Ocean of Sound (the book) is a loosely
composed collection of disparate essays and references, diary-entries and interviews, travelnotes and hallucinations. It comes across as a collection of samples, rearranged, reshuffled and remixed, temporarily frozen in this particular order. Through a variety of subjects and frequent diversions it explores the role of (ambient) sound in twentieth century music and the faculty of listening, the 'focused attention' to sound that inevitably surrounds us. Toop observes an almost mainstream acceptance of ambient music and traces the changing attitude towards (environmental) sound through a hundred years of musical genres. From Debussy's encounter with Gamelan music, through Pierre Schaefer's discovery of the studio as instrument in Musique Concrete, to the virtual electro-jazz of Miles Davis and Teo Macero, and more recently the machinistic and artificial sounds of hyperythmic drum'n bass.Among the myriad of threads in Ocean of
Sound - some merely touched upon, some discussed in more detail - there are a few topics that have proven to be recurrent themes among both musicians , music-critics and media-theorists . Toop's exploration of the immersive quality of sound - music as space - has coincided with a widespread discussion of possible music in imaginary sound space. British music mag The Wire has featured a complete series on the subject of imaginary soundscapes and soundtracks. Belgian filmmagazine Andere Sinema followed its duo-review of Ocean of Sound with several discussions, interviews and articles covering similar ground. Throughout the
book Toop describes the capability of sound to narrate and describe space which allows musicians to create strange new worlds, alternative refuges and temporary autonomous zones. Gimme two records and I'll make you a universe states DJ Spooky (Tha Subliminal Kid) in one of the many forum discussions following the publication of Ocean of Sound.
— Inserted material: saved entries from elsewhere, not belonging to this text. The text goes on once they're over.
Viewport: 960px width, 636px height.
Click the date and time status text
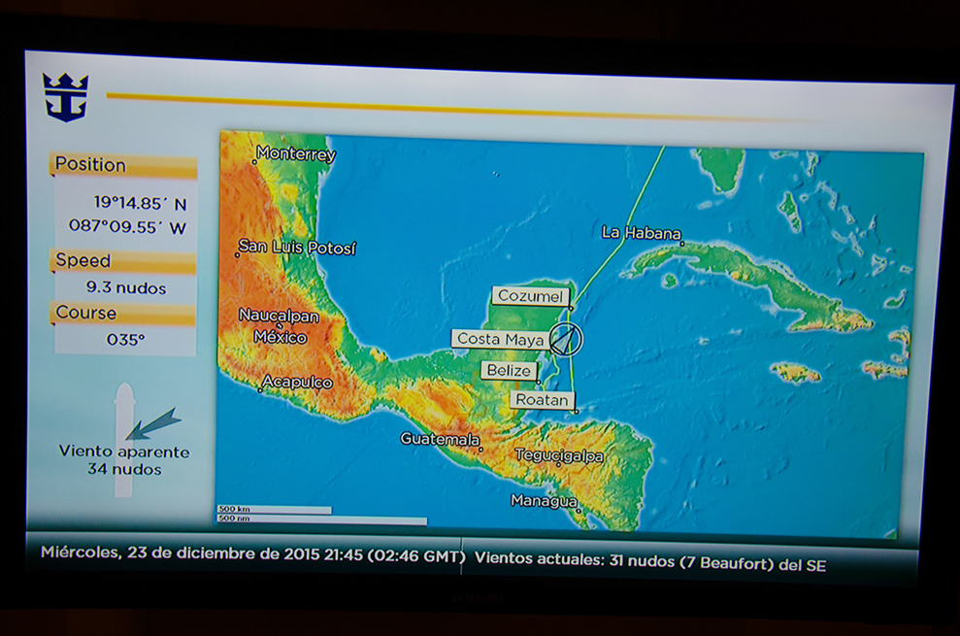(x=252, y=553)
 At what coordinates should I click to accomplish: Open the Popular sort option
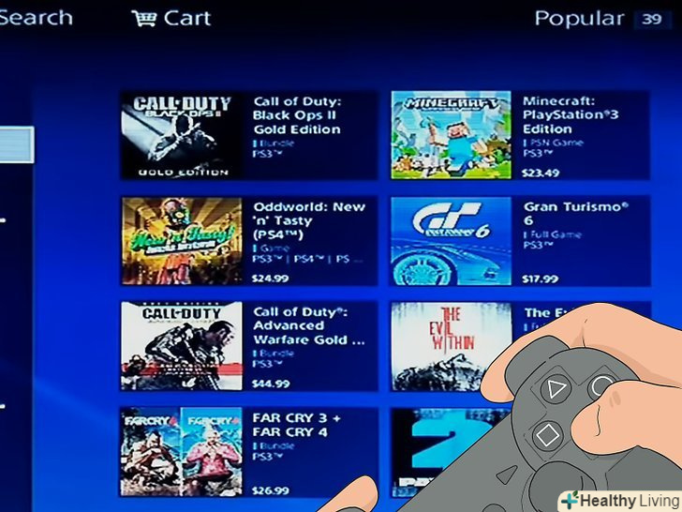click(579, 19)
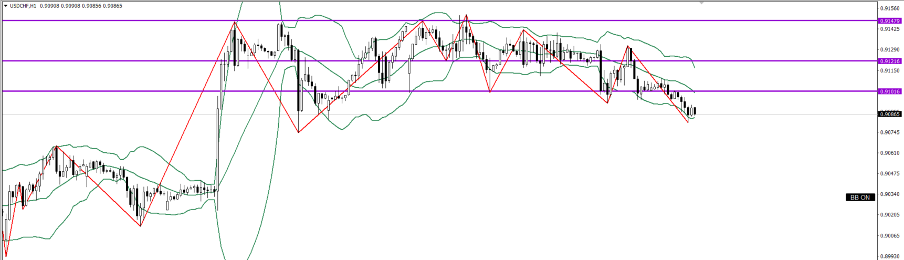This screenshot has width=904, height=260.
Task: Click the 0.89930 tick on price axis
Action: (x=889, y=256)
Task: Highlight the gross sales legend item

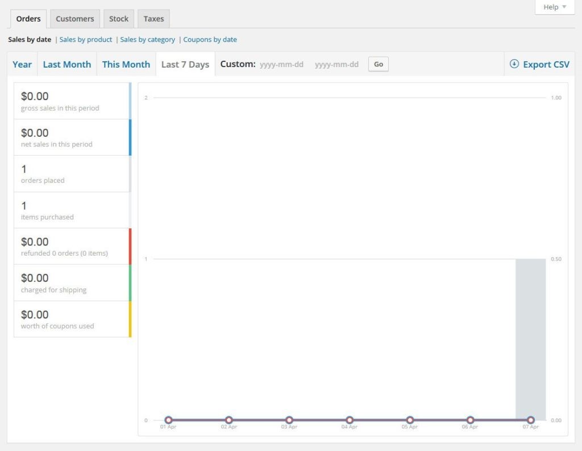Action: coord(72,101)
In another, close collaborator and composer in his own right Paul Schütze describes these imaginary soundscapes as landscapes of sound with visual narrative resonance. Soundscapes as spatial representations of memory, sonic architecture charting memory. As other writers and certainly many musicians/DJ's have done in recent years Toop partly roots of these forays into musical space in the otherworldly experiments of Sun Ra and Miles Davis. Sun Ra's Afro-futurist space adventures and his quest for an essentially alien, black world, have been seriously reappreciated by TripHop DJ's and studio-composers alike. The same goes for Miles Davis' electronic cyberfunk from the early seventies. Davis teamed up with producer Teo Macero, to explore the advanced possibilities of the sound studio. Based on a collection of live takes they created artificial universes of sounds based on overdubs and special effects. The 'live-albums' from this period - from Bitches Brew to Dark Magus - are really artificial improvisations that have no place in actual space and time, but conjure up mythic civilisations on lost continents like Agharta and Pangaea.